» **EXERCISE REQUIREMENTS**: The response should be a faithful copy of every record, with nothing left out.

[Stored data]
╭──

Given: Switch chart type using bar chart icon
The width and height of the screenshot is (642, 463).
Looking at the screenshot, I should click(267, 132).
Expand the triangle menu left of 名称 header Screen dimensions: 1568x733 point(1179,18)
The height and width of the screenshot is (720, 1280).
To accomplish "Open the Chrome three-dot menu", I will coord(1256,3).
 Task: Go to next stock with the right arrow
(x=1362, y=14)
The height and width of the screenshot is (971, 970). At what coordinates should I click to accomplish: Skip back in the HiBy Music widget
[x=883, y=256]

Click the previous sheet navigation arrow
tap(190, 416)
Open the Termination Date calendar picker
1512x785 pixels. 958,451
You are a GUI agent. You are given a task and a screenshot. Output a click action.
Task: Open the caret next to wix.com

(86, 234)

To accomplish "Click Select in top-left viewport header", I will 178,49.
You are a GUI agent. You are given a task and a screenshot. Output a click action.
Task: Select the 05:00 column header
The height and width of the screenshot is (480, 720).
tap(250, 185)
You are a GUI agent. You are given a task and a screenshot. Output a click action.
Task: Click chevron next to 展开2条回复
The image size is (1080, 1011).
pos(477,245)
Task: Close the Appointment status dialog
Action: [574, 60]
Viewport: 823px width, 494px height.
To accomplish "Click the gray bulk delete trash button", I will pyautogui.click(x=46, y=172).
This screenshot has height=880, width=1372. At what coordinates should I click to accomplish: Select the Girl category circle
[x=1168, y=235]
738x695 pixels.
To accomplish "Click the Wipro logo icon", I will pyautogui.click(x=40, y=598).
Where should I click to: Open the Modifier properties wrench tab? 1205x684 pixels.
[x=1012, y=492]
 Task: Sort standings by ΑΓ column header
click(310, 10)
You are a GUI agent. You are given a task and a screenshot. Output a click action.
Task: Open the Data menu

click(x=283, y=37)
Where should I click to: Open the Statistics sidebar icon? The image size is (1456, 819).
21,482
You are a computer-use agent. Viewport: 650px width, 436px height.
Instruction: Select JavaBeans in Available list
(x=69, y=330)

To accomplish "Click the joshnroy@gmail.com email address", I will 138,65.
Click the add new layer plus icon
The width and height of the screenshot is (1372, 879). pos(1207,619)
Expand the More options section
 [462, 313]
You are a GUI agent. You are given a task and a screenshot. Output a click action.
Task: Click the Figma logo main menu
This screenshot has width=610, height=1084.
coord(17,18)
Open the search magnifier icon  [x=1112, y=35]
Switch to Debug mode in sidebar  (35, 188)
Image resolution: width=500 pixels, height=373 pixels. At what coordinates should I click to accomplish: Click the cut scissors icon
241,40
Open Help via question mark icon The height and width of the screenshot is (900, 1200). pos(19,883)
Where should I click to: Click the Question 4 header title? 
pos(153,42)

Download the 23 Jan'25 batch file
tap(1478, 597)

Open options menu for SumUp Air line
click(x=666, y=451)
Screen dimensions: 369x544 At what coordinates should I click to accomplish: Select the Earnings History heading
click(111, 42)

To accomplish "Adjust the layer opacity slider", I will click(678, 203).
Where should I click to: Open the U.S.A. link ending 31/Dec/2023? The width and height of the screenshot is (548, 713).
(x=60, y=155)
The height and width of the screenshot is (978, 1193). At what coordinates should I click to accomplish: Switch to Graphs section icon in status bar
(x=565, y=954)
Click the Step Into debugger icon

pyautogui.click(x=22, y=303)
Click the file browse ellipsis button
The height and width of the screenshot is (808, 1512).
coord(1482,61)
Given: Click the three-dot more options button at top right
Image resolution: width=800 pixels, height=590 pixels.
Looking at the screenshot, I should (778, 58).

╰──

» **TASK SOLUTION**:
Given: Switch chart type using bar chart icon
The width and height of the screenshot is (642, 463).
Looking at the screenshot, I should click(267, 132).
Expand the triangle menu left of 名称 header Screen dimensions: 1568x733 point(1179,18)
The height and width of the screenshot is (720, 1280).
To accomplish "Open the Chrome three-dot menu", I will coord(1256,3).
 Task: Go to next stock with the right arrow
(x=1362, y=14)
The height and width of the screenshot is (971, 970). At what coordinates should I click to accomplish: Skip back in the HiBy Music widget
[x=883, y=256]

Click the previous sheet navigation arrow
tap(190, 416)
Open the Termination Date calendar picker
1512x785 pixels. 958,451
You are a GUI agent. You are given a task and a screenshot. Output a click action.
Task: Open the caret next to wix.com

(86, 234)

To accomplish "Click Select in top-left viewport header", I will 178,49.
You are a GUI agent. You are given a task and a screenshot. Output a click action.
Task: Select the 05:00 column header
The height and width of the screenshot is (480, 720).
tap(250, 185)
You are a GUI agent. You are given a task and a screenshot. Output a click action.
Task: Click chevron next to 展开2条回复
The image size is (1080, 1011).
pos(477,245)
Task: Close the Appointment status dialog
Action: [574, 60]
Viewport: 823px width, 494px height.
To accomplish "Click the gray bulk delete trash button", I will pyautogui.click(x=46, y=172).
This screenshot has height=880, width=1372. At what coordinates should I click to accomplish: Select the Girl category circle
[x=1168, y=235]
738x695 pixels.
To accomplish "Click the Wipro logo icon", I will pyautogui.click(x=40, y=598).
Where should I click to: Open the Modifier properties wrench tab? 1205x684 pixels.
[x=1012, y=492]
 Task: Sort standings by ΑΓ column header
click(310, 10)
You are a GUI agent. You are given a task and a screenshot. Output a click action.
Task: Open the Data menu

click(x=283, y=37)
Where should I click to: Open the Statistics sidebar icon? The image size is (1456, 819).
21,482
You are a computer-use agent. Viewport: 650px width, 436px height.
Instruction: Select JavaBeans in Available list
(x=69, y=330)

To accomplish "Click the joshnroy@gmail.com email address", I will 138,65.
Click the add new layer plus icon
The width and height of the screenshot is (1372, 879). pos(1207,619)
Expand the More options section
 [462, 313]
You are a GUI agent. You are given a task and a screenshot. Output a click action.
Task: Click the Figma logo main menu
This screenshot has width=610, height=1084.
coord(17,18)
Open the search magnifier icon  [x=1112, y=35]
Switch to Debug mode in sidebar  (35, 188)
Image resolution: width=500 pixels, height=373 pixels. At what coordinates should I click to accomplish: Click the cut scissors icon
241,40
Open Help via question mark icon The height and width of the screenshot is (900, 1200). pos(19,883)
Where should I click to: Click the Question 4 header title? 
pos(153,42)

Download the 23 Jan'25 batch file
tap(1478, 597)

Open options menu for SumUp Air line
click(x=666, y=451)
Screen dimensions: 369x544 At what coordinates should I click to accomplish: Select the Earnings History heading
click(111, 42)

To accomplish "Adjust the layer opacity slider", I will click(678, 203).
Where should I click to: Open the U.S.A. link ending 31/Dec/2023? The width and height of the screenshot is (548, 713).
(x=60, y=155)
The height and width of the screenshot is (978, 1193). At what coordinates should I click to accomplish: Switch to Graphs section icon in status bar
(x=565, y=954)
Click the Step Into debugger icon

pyautogui.click(x=22, y=303)
Click the file browse ellipsis button
The height and width of the screenshot is (808, 1512).
coord(1482,61)
Given: Click the three-dot more options button at top right
Image resolution: width=800 pixels, height=590 pixels.
Looking at the screenshot, I should (778, 58).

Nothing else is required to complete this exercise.